--- Start DATA EXTRACT ---

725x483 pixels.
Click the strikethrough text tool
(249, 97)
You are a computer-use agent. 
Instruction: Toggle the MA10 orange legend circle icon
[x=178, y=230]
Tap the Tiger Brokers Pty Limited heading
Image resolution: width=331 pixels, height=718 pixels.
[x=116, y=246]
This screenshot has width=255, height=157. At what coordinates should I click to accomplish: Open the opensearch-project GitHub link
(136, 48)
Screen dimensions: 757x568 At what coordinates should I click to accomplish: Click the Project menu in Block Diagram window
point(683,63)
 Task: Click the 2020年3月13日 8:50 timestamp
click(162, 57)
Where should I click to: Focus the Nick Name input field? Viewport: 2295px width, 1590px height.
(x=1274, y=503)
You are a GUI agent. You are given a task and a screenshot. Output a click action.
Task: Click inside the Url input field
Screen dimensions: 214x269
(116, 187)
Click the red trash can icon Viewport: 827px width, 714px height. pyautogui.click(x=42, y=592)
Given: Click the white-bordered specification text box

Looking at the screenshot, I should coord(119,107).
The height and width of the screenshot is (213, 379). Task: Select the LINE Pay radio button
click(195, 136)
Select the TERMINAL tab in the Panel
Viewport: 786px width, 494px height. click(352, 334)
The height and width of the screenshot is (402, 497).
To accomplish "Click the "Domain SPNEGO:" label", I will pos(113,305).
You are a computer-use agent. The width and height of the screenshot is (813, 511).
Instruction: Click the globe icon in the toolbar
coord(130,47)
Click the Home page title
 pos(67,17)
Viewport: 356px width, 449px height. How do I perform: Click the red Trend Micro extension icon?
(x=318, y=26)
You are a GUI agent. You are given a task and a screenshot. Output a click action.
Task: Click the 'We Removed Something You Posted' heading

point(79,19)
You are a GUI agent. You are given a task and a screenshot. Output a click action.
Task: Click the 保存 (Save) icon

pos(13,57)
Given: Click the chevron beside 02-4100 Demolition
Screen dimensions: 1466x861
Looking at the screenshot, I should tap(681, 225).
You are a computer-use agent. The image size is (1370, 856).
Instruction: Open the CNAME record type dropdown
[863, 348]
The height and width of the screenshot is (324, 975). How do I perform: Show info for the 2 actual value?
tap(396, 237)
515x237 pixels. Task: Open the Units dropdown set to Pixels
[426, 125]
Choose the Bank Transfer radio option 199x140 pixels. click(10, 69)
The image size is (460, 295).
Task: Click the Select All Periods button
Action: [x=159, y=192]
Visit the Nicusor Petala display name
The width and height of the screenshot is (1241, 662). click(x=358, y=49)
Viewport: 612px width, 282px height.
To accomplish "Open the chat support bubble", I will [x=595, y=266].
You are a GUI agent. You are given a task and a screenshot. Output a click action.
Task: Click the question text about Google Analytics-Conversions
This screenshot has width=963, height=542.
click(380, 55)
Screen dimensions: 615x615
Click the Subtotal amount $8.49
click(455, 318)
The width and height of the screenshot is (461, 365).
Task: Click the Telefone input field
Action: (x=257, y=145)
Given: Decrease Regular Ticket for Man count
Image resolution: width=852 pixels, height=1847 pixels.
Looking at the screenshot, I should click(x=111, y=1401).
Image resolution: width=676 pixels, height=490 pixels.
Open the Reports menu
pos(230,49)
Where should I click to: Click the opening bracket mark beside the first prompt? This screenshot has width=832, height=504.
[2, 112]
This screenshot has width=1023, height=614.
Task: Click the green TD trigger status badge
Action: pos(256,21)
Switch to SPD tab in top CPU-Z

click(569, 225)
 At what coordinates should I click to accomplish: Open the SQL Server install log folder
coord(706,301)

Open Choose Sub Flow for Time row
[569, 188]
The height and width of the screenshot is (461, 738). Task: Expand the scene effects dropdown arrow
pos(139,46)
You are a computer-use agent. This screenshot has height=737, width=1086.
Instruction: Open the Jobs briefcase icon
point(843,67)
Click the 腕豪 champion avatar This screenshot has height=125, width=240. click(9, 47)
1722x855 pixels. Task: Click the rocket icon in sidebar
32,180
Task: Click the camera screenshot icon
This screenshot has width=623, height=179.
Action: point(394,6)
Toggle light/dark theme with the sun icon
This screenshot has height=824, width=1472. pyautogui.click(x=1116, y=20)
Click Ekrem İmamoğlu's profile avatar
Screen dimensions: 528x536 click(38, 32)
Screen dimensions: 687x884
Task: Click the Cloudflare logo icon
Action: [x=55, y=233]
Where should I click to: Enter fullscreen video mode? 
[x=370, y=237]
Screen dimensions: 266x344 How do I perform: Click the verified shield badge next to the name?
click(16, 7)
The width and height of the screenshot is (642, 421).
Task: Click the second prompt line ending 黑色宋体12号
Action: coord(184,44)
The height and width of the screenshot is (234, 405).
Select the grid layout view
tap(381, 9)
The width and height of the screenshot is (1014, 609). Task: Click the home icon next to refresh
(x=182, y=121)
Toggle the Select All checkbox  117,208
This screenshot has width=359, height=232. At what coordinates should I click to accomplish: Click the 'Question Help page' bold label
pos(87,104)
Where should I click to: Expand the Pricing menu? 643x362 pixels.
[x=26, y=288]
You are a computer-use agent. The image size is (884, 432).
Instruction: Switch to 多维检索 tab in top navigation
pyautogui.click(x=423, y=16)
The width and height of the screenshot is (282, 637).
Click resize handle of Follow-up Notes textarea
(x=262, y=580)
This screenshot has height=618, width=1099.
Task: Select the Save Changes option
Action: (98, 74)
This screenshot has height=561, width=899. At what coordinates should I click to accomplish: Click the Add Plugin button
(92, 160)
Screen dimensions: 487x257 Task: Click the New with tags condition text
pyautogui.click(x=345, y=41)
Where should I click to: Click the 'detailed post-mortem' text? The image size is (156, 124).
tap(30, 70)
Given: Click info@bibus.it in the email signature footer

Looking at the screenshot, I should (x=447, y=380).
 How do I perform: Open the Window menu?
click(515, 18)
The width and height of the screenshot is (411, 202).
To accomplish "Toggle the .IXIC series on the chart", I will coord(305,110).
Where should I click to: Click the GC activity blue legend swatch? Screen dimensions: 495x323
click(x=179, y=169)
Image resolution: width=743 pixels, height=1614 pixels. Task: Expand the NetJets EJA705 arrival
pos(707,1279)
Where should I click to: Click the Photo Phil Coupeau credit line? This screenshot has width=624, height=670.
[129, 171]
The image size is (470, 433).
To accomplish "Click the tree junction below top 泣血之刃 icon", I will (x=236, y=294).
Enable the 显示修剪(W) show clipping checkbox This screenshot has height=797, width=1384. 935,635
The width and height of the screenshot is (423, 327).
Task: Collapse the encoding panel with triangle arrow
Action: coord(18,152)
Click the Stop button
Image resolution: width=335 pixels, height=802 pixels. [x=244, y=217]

--- End DATA EXTRACT ---

BRIEF: Rewrite all the entries above, swapping each "You are a GUI agent" for "You are a screen assistant" and leaving everything else unchanged.

COMPLETED EXERCISE:
725x483 pixels.
Click the strikethrough text tool
(249, 97)
You are a computer-use agent. 
Instruction: Toggle the MA10 orange legend circle icon
[x=178, y=230]
Tap the Tiger Brokers Pty Limited heading
Image resolution: width=331 pixels, height=718 pixels.
[x=116, y=246]
This screenshot has width=255, height=157. At what coordinates should I click to accomplish: Open the opensearch-project GitHub link
(136, 48)
Screen dimensions: 757x568 At what coordinates should I click to accomplish: Click the Project menu in Block Diagram window
point(683,63)
 Task: Click the 2020年3月13日 8:50 timestamp
click(162, 57)
Where should I click to: Focus the Nick Name input field? Viewport: 2295px width, 1590px height.
(x=1274, y=503)
You are a screen assistant. You are given a task and a screenshot. Output a click action.
Task: Click inside the Url input field
Screen dimensions: 214x269
(116, 187)
Click the red trash can icon Viewport: 827px width, 714px height. pyautogui.click(x=42, y=592)
Given: Click the white-bordered specification text box

Looking at the screenshot, I should coord(119,107).
The height and width of the screenshot is (213, 379). Task: Select the LINE Pay radio button
click(195, 136)
Select the TERMINAL tab in the Panel
Viewport: 786px width, 494px height. click(352, 334)
The height and width of the screenshot is (402, 497).
To accomplish "Click the "Domain SPNEGO:" label", I will pos(113,305).
You are a computer-use agent. The width and height of the screenshot is (813, 511).
Instruction: Click the globe icon in the toolbar
coord(130,47)
Click the Home page title
 pos(67,17)
Viewport: 356px width, 449px height. How do I perform: Click the red Trend Micro extension icon?
(x=318, y=26)
You are a screen assistant. You are given a task and a screenshot. Output a click action.
Task: Click the 'We Removed Something You Posted' heading

point(79,19)
You are a screen assistant. You are given a task and a screenshot. Output a click action.
Task: Click the 保存 (Save) icon

pos(13,57)
Given: Click the chevron beside 02-4100 Demolition
Screen dimensions: 1466x861
Looking at the screenshot, I should tap(681, 225).
You are a computer-use agent. The image size is (1370, 856).
Instruction: Open the CNAME record type dropdown
[863, 348]
The height and width of the screenshot is (324, 975). How do I perform: Show info for the 2 actual value?
tap(396, 237)
515x237 pixels. Task: Open the Units dropdown set to Pixels
[426, 125]
Choose the Bank Transfer radio option 199x140 pixels. click(10, 69)
The image size is (460, 295).
Task: Click the Select All Periods button
Action: [x=159, y=192]
Visit the Nicusor Petala display name
The width and height of the screenshot is (1241, 662). click(x=358, y=49)
Viewport: 612px width, 282px height.
To accomplish "Open the chat support bubble", I will [x=595, y=266].
You are a screen assistant. You are given a task and a screenshot. Output a click action.
Task: Click the question text about Google Analytics-Conversions
This screenshot has width=963, height=542.
click(380, 55)
Screen dimensions: 615x615
Click the Subtotal amount $8.49
click(455, 318)
The width and height of the screenshot is (461, 365).
Task: Click the Telefone input field
Action: (x=257, y=145)
Given: Decrease Regular Ticket for Man count
Image resolution: width=852 pixels, height=1847 pixels.
Looking at the screenshot, I should click(x=111, y=1401).
Image resolution: width=676 pixels, height=490 pixels.
Open the Reports menu
pos(230,49)
Where should I click to: Click the opening bracket mark beside the first prompt? This screenshot has width=832, height=504.
[2, 112]
This screenshot has width=1023, height=614.
Task: Click the green TD trigger status badge
Action: pos(256,21)
Switch to SPD tab in top CPU-Z

click(569, 225)
 At what coordinates should I click to accomplish: Open the SQL Server install log folder
coord(706,301)

Open Choose Sub Flow for Time row
[569, 188]
The height and width of the screenshot is (461, 738). Task: Expand the scene effects dropdown arrow
pos(139,46)
You are a computer-use agent. This screenshot has height=737, width=1086.
Instruction: Open the Jobs briefcase icon
point(843,67)
Click the 腕豪 champion avatar This screenshot has height=125, width=240. click(9, 47)
1722x855 pixels. Task: Click the rocket icon in sidebar
32,180
Task: Click the camera screenshot icon
This screenshot has width=623, height=179.
Action: point(394,6)
Toggle light/dark theme with the sun icon
This screenshot has height=824, width=1472. pyautogui.click(x=1116, y=20)
Click Ekrem İmamoğlu's profile avatar
Screen dimensions: 528x536 click(38, 32)
Screen dimensions: 687x884
Task: Click the Cloudflare logo icon
Action: [x=55, y=233]
Where should I click to: Enter fullscreen video mode? 
[x=370, y=237]
Screen dimensions: 266x344 How do I perform: Click the verified shield badge next to the name?
click(16, 7)
The width and height of the screenshot is (642, 421).
Task: Click the second prompt line ending 黑色宋体12号
Action: coord(184,44)
The height and width of the screenshot is (234, 405).
Select the grid layout view
tap(381, 9)
The width and height of the screenshot is (1014, 609). Task: Click the home icon next to refresh
(x=182, y=121)
Toggle the Select All checkbox  117,208
This screenshot has width=359, height=232. At what coordinates should I click to accomplish: Click the 'Question Help page' bold label
pos(87,104)
Where should I click to: Expand the Pricing menu? 643x362 pixels.
[x=26, y=288]
You are a computer-use agent. The image size is (884, 432).
Instruction: Switch to 多维检索 tab in top navigation
pyautogui.click(x=423, y=16)
The width and height of the screenshot is (282, 637).
Click resize handle of Follow-up Notes textarea
(x=262, y=580)
This screenshot has height=618, width=1099.
Task: Select the Save Changes option
Action: (98, 74)
This screenshot has height=561, width=899. At what coordinates should I click to accomplish: Click the Add Plugin button
(92, 160)
Screen dimensions: 487x257 Task: Click the New with tags condition text
pyautogui.click(x=345, y=41)
Where should I click to: Click the 'detailed post-mortem' text? The image size is (156, 124).
tap(30, 70)
Given: Click info@bibus.it in the email signature footer

Looking at the screenshot, I should (x=447, y=380).
 How do I perform: Open the Window menu?
click(515, 18)
The width and height of the screenshot is (411, 202).
To accomplish "Toggle the .IXIC series on the chart", I will coord(305,110).
Where should I click to: Click the GC activity blue legend swatch? Screen dimensions: 495x323
click(x=179, y=169)
Image resolution: width=743 pixels, height=1614 pixels. Task: Expand the NetJets EJA705 arrival
pos(707,1279)
Where should I click to: Click the Photo Phil Coupeau credit line? This screenshot has width=624, height=670.
[129, 171]
The image size is (470, 433).
To accomplish "Click the tree junction below top 泣血之刃 icon", I will (x=236, y=294).
Enable the 显示修剪(W) show clipping checkbox This screenshot has height=797, width=1384. 935,635
The width and height of the screenshot is (423, 327).
Task: Collapse the encoding panel with triangle arrow
Action: coord(18,152)
Click the Stop button
Image resolution: width=335 pixels, height=802 pixels. [x=244, y=217]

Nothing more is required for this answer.